- **Saved data entries**
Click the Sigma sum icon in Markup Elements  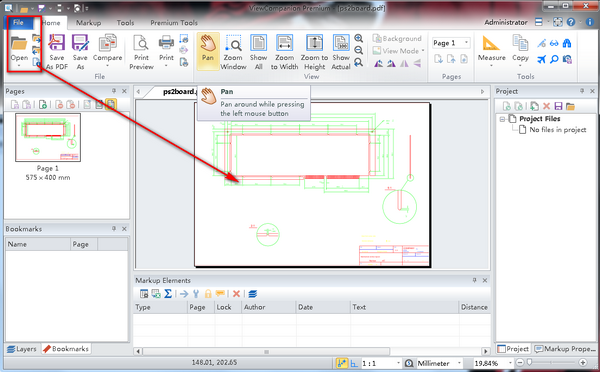coord(168,294)
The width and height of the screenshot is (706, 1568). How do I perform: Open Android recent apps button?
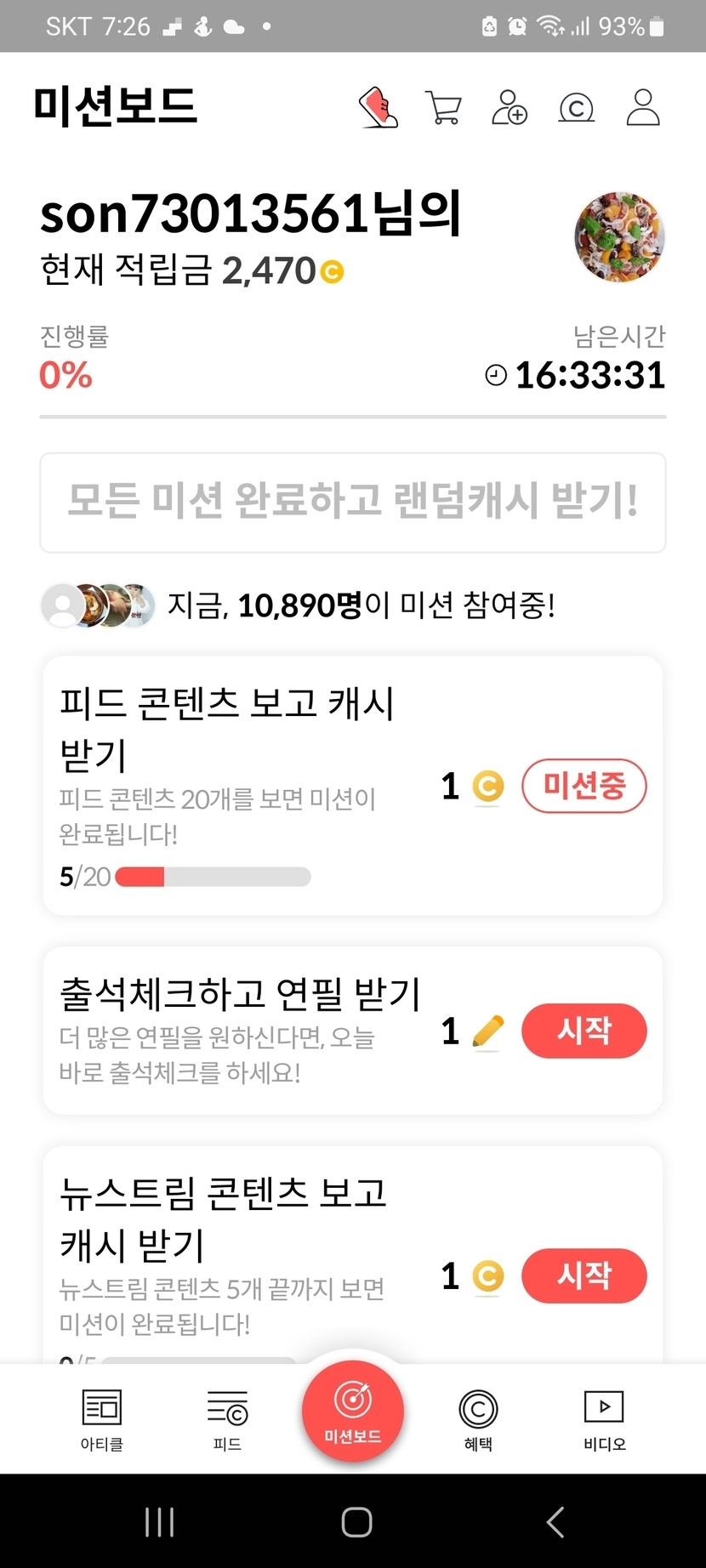pos(159,1522)
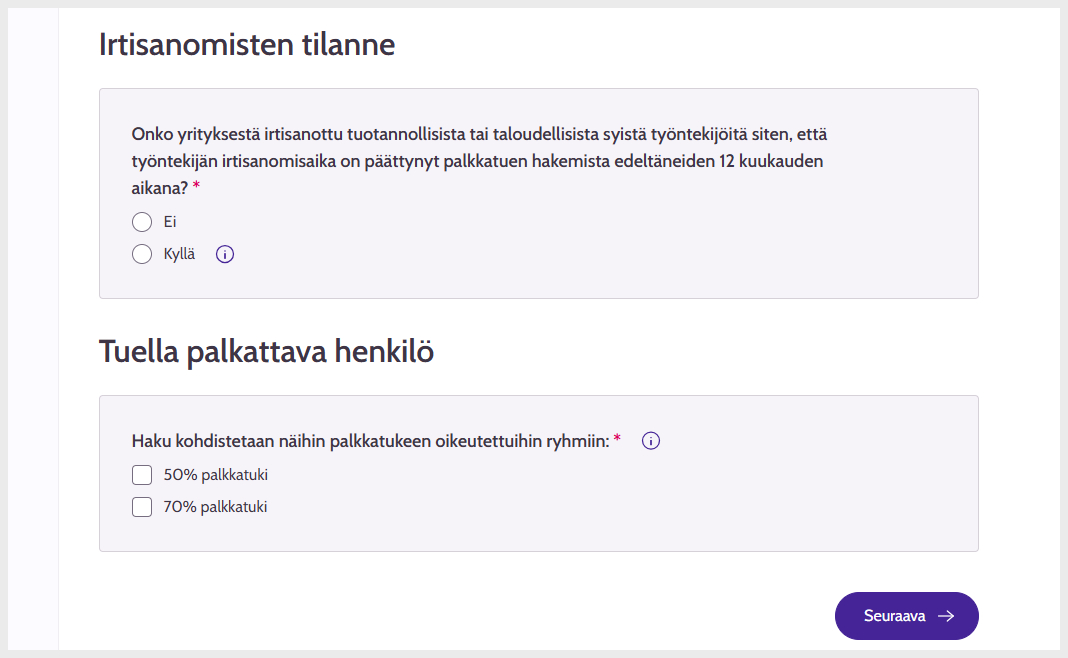
Task: Tick the 70% palkkatuki checkbox
Action: pyautogui.click(x=142, y=507)
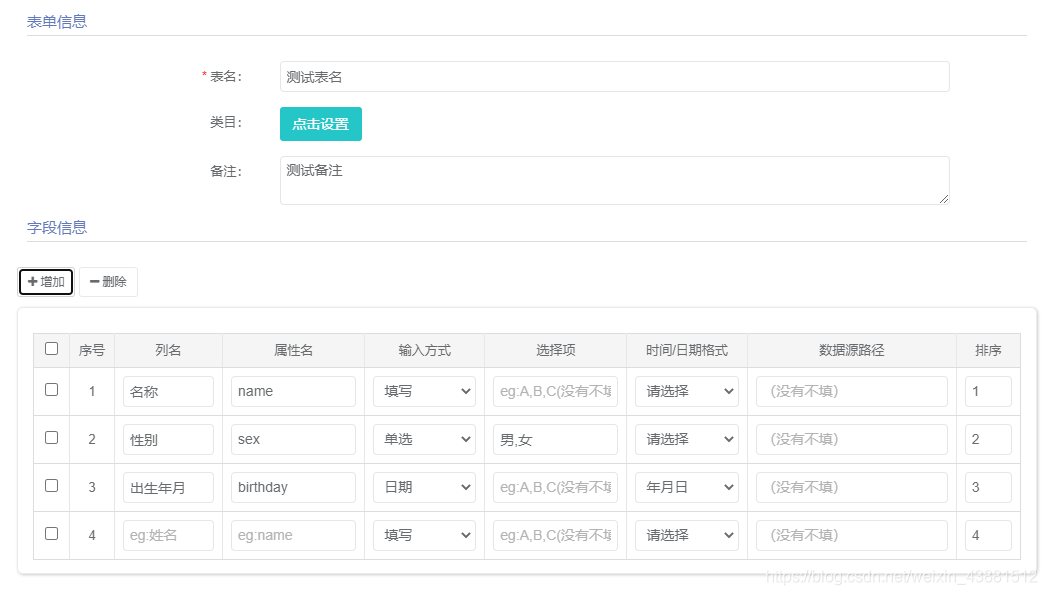This screenshot has height=595, width=1047.
Task: Click the 属性名 field containing birthday
Action: pos(293,487)
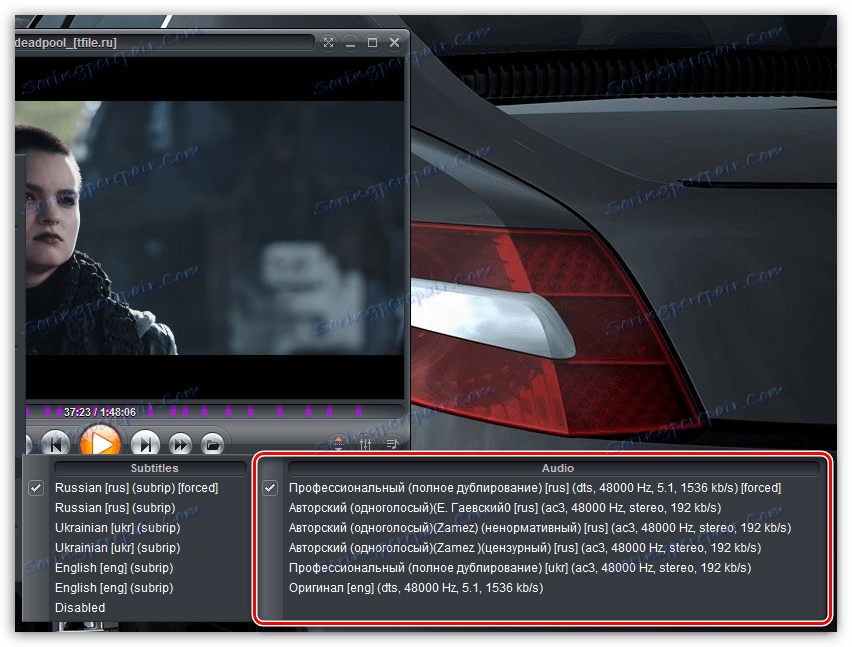The height and width of the screenshot is (647, 852).
Task: Click the fullscreen toggle in the title bar
Action: pyautogui.click(x=328, y=42)
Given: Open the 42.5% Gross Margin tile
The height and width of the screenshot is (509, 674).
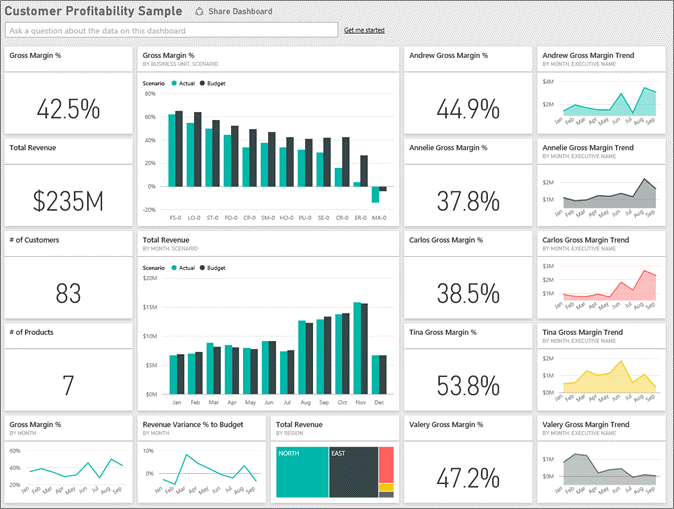Looking at the screenshot, I should click(68, 108).
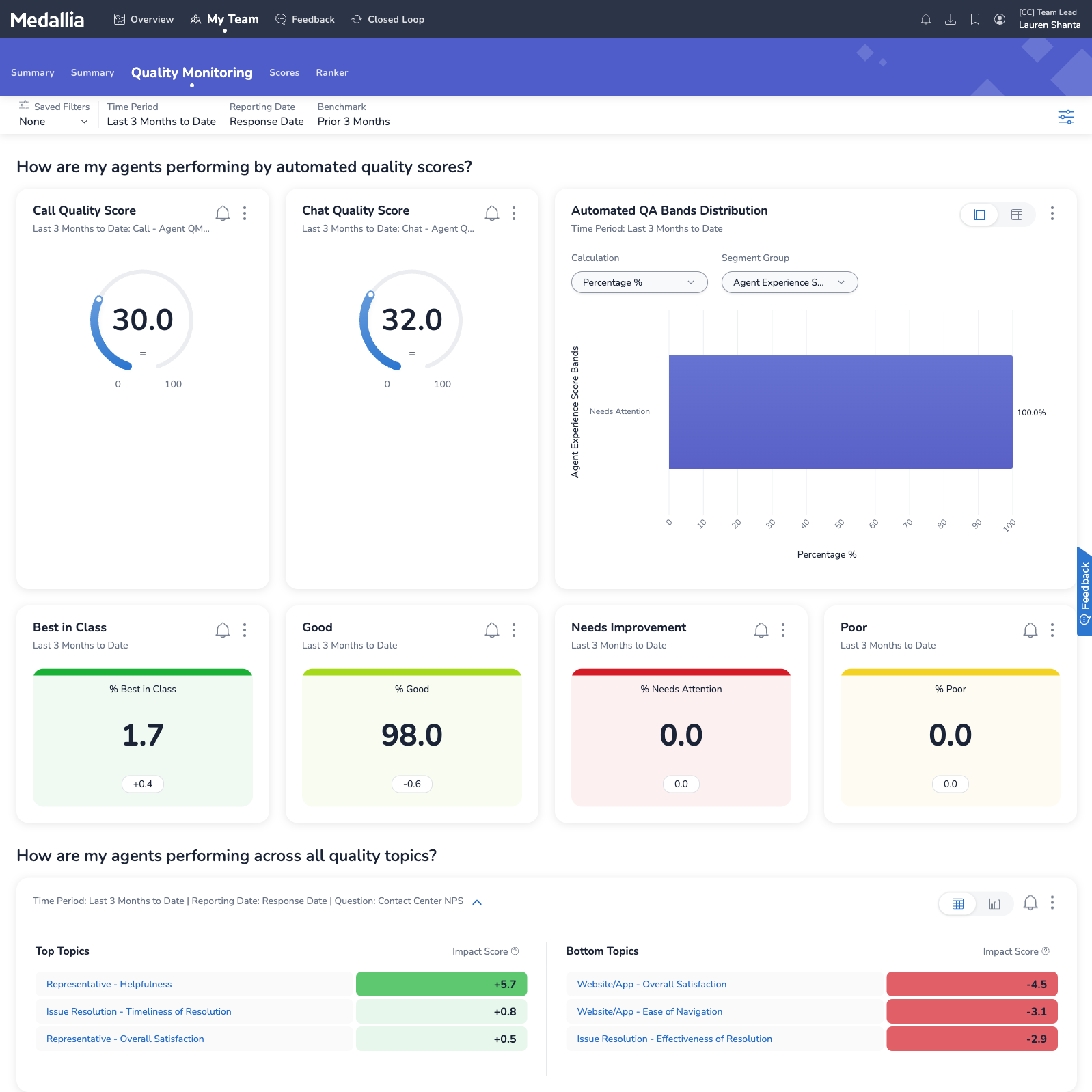Click the download icon in top bar
The width and height of the screenshot is (1092, 1092).
point(950,19)
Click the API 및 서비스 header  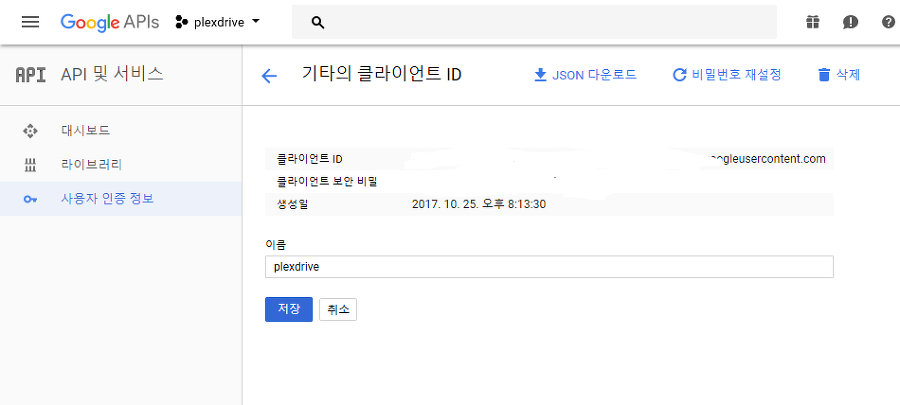point(112,74)
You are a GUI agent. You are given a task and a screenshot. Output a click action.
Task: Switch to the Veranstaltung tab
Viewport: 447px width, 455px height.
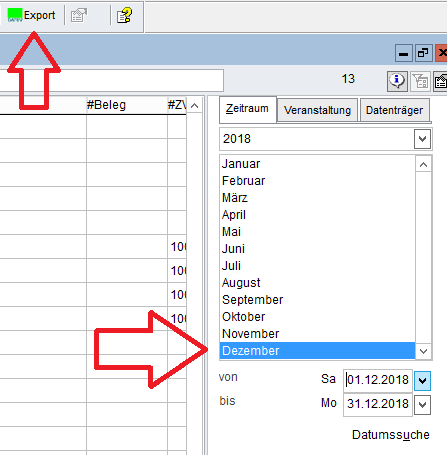coord(317,110)
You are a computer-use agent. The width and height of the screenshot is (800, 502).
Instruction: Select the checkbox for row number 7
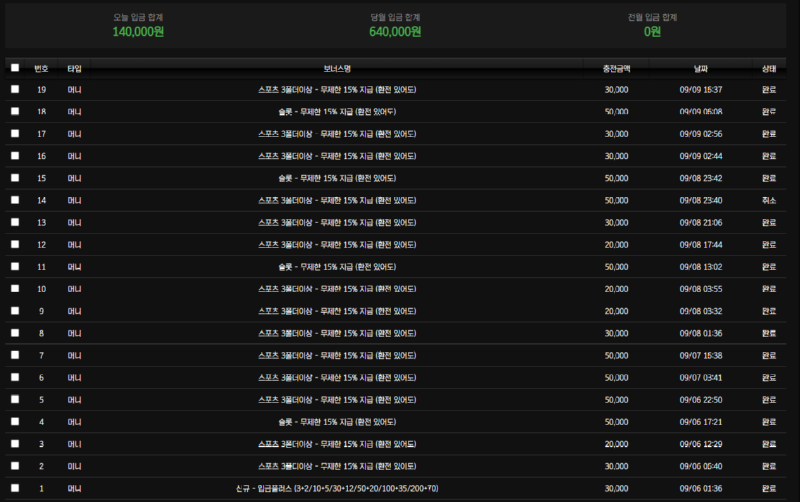click(x=15, y=355)
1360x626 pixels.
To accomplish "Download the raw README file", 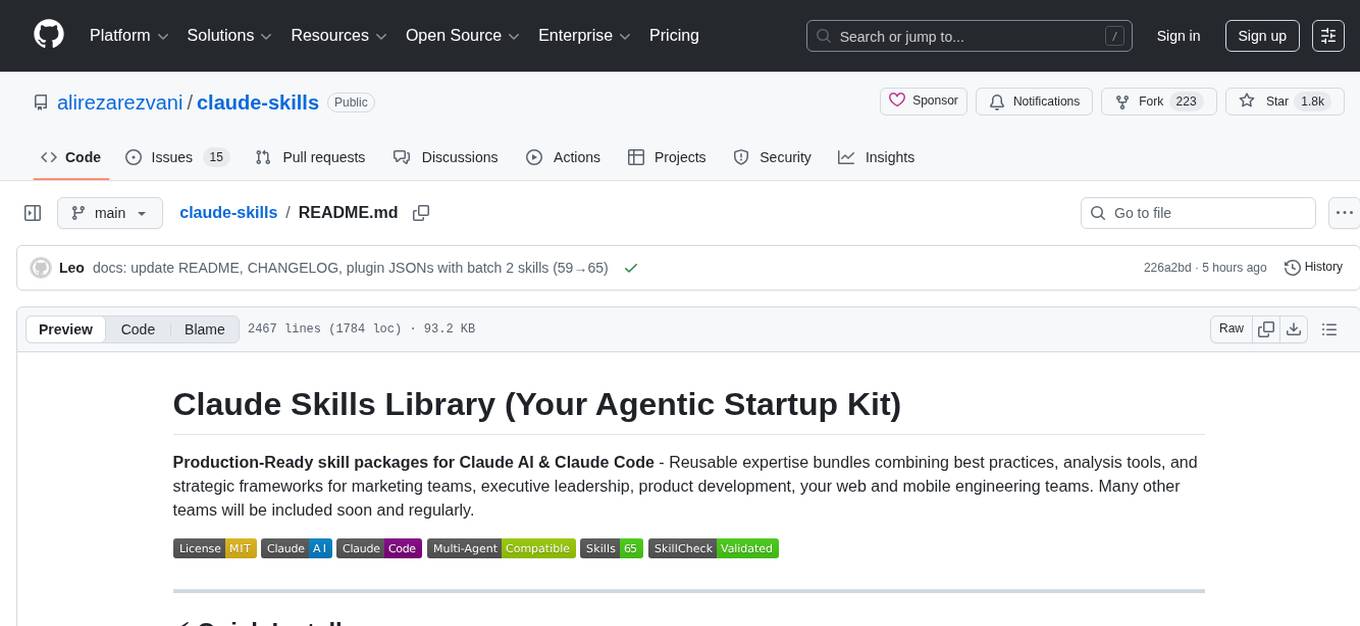I will tap(1293, 329).
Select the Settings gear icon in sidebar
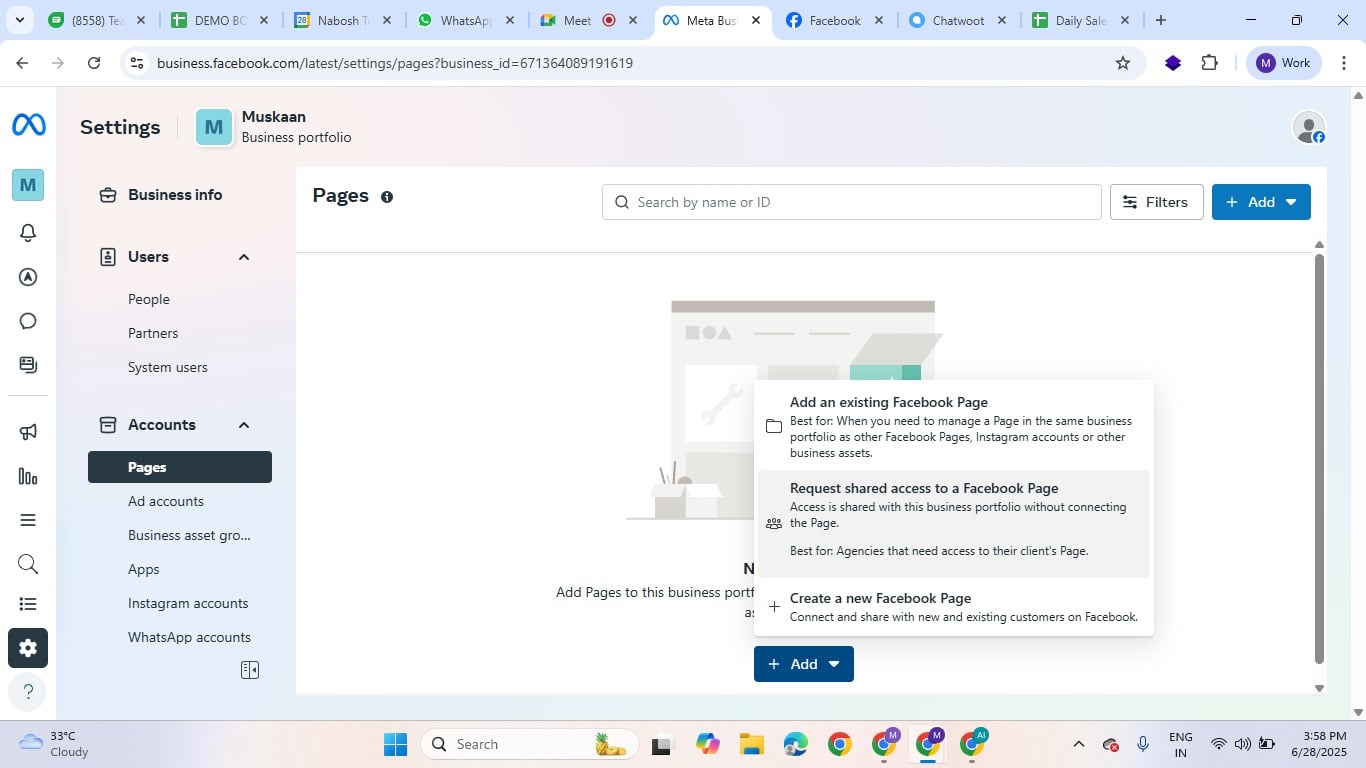Viewport: 1366px width, 768px height. (27, 647)
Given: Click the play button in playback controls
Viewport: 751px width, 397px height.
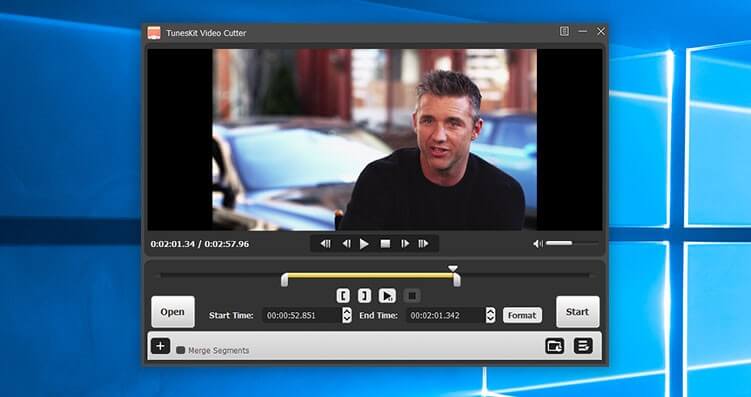Looking at the screenshot, I should pos(364,244).
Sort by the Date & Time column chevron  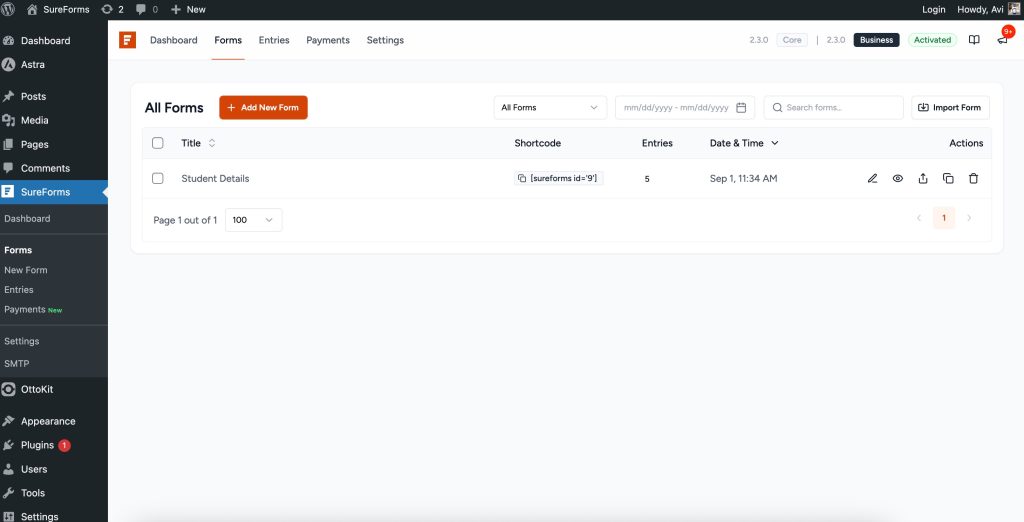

- **Activity**
Set down, exactly as written, each line from the one that contains "Given: Click the" to the last line of the records, but none of the pictures.

- **Output for this task**
Given: Click the play button in playback controls
Viewport: 751px width, 397px height.
Looking at the screenshot, I should pos(364,244).
Sort by the Date & Time column chevron  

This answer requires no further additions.